### COMPITO 1
Nel testo di lettura, elenca tutto ciò di cui si parla di riappropriarsi, cioè ogni complemento che segue "riappropriazione" o "riappropriarsi".
### COMPITO 2
Converti in una tabella Markdown con le colonne N. e Testo le righe dei record, dall'inizio fino alla riga con "Provide the [x, y]" inclusa. Ometti le righe vuote e lascia fuori le immagini.

### TESTO DI LETTURA
┌──
Un inquadramento che proprio perché analizza il processo rivoluzionario dentro a tutti gli aspetti che mette in campo la guerra di classe vuole essere uno strumento per acquisire una visione complessiva intesa nella riappropriazione dell’unità dialettica tra distruzione e costruzione, ovvero nella riappropriazione della dimensione di guerra del processo rivoluzionario, in sintesi nell’assumere l’unità del politico e del militare come dato che vive in ogni aspetto dell’attività rivoluzionaria e in ogni momento dello scontro rivoluzionario, superando la limitazione insostenibile della LA come pratica delle sole avanguardie comuniste per riappropriarsi della necessaria logica che sulla LA è basato pure il necessario lavoro politico nella classe. Una visione indispensabile per inquadrare la propria pratica rivoluzionaria dentro al movimento complesso che una guerra di classe comporta e che richiede di prendere atto di peculiari leggi della guerra che emergono dalla sua messa in pratica. È all’interno di questa visione che è possibile formare la coscienza di un tipo di militante in grado di proporre e praticare iniziativa rivoluzionaria, di esprimere direzione dello scontro nella piena consapevolezza di condizioni sfavorevoli alla rivoluzione. Quindi un tipo di militante che deve essere in grado di avere in sé il patrimonio sviluppato dall’O nelle fasi passate necessario a dargli la visione storica e prospettica del processo rivoluzionario e, nello stesso tempo, fornito degli strumenti di conoscenza più avanzati per poter valutare il “che fare” in ogni circostanza, anche in condizioni di ridimensionamento e isolamento. Ovvero si tratta di fornire il militante della coscienza delle trasformazioni che ha prodotto il processo rivoluzionario sia rispetto allo scontro, nel suo approfondirsi e nel mutamento delle fasi rivoluzionarie, sia rispetto allo stesso nemico di classe che ha raffinato i suoi strumenti di controrivoluzione proprio misurandosi con la pratica rivoluzionaria.
└──
### MATERIALE
┌──
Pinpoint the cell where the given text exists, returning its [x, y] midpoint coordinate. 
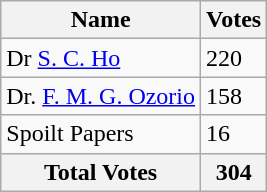
Total Votes [101, 172]
158 [234, 96]
220 [234, 58]
Dr. F. M. G. Ozorio [101, 96]
16 [234, 134]
Name [101, 20]
Spoilt Papers [101, 134]
Votes [234, 20]
Dr S. C. Ho [101, 58]
304 [234, 172]
Provide the [x, y] coordinate of the cell's center where the given text is located.  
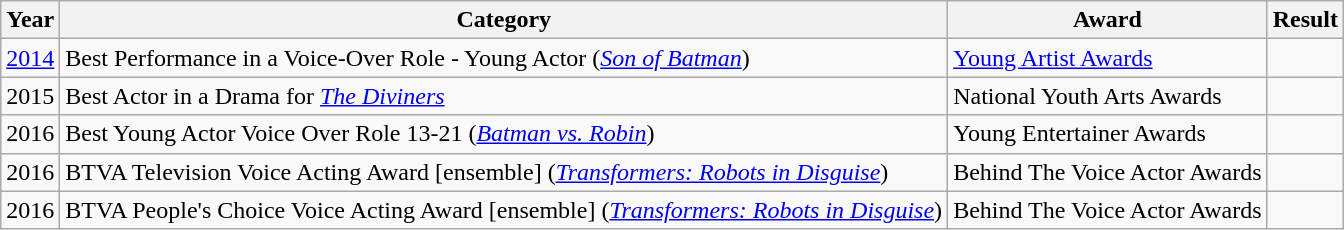
Best Performance in a Voice-Over Role - Young Actor (Son of Batman) [504, 58]
Award [1108, 20]
Young Entertainer Awards [1108, 134]
Result [1305, 20]
2014 [30, 58]
Young Artist Awards [1108, 58]
Category [504, 20]
National Youth Arts Awards [1108, 96]
Best Actor in a Drama for The Diviners [504, 96]
Best Young Actor Voice Over Role 13-21 (Batman vs. Robin) [504, 134]
Year [30, 20]
BTVA Television Voice Acting Award [ensemble] (Transformers: Robots in Disguise) [504, 172]
2015 [30, 96]
BTVA People's Choice Voice Acting Award [ensemble] (Transformers: Robots in Disguise) [504, 210]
└──
### SOLUZIONE 1
- dell’unità dialettica tra distruzione e costruzione
- della dimensione di guerra del processo rivoluzionario
- della necessaria logica che sulla LA è basato pure il necessario lavoro politico nella classe

### SOLUZIONE 2
| N. | Testo |
|---|---|
| 1 | Pinpoint the cell where the given text exists, returning its [x, y] midpoint coordinate.  |
| 2 | Total Votes [101, 172] |
| 3 | 158 [234, 96] |
| 4 | 220 [234, 58] |
| 5 | Dr. F. M. G. Ozorio [101, 96] |
| 6 | 16 [234, 134] |
| 7 | Name [101, 20] |
| 8 | Spoilt Papers [101, 134] |
| 9 | Votes [234, 20] |
| 10 | Dr S. C. Ho [101, 58] |
| 11 | 304 [234, 172] |
| 12 | Provide the [x, y] coordinate of the cell's center where the given text is located.   |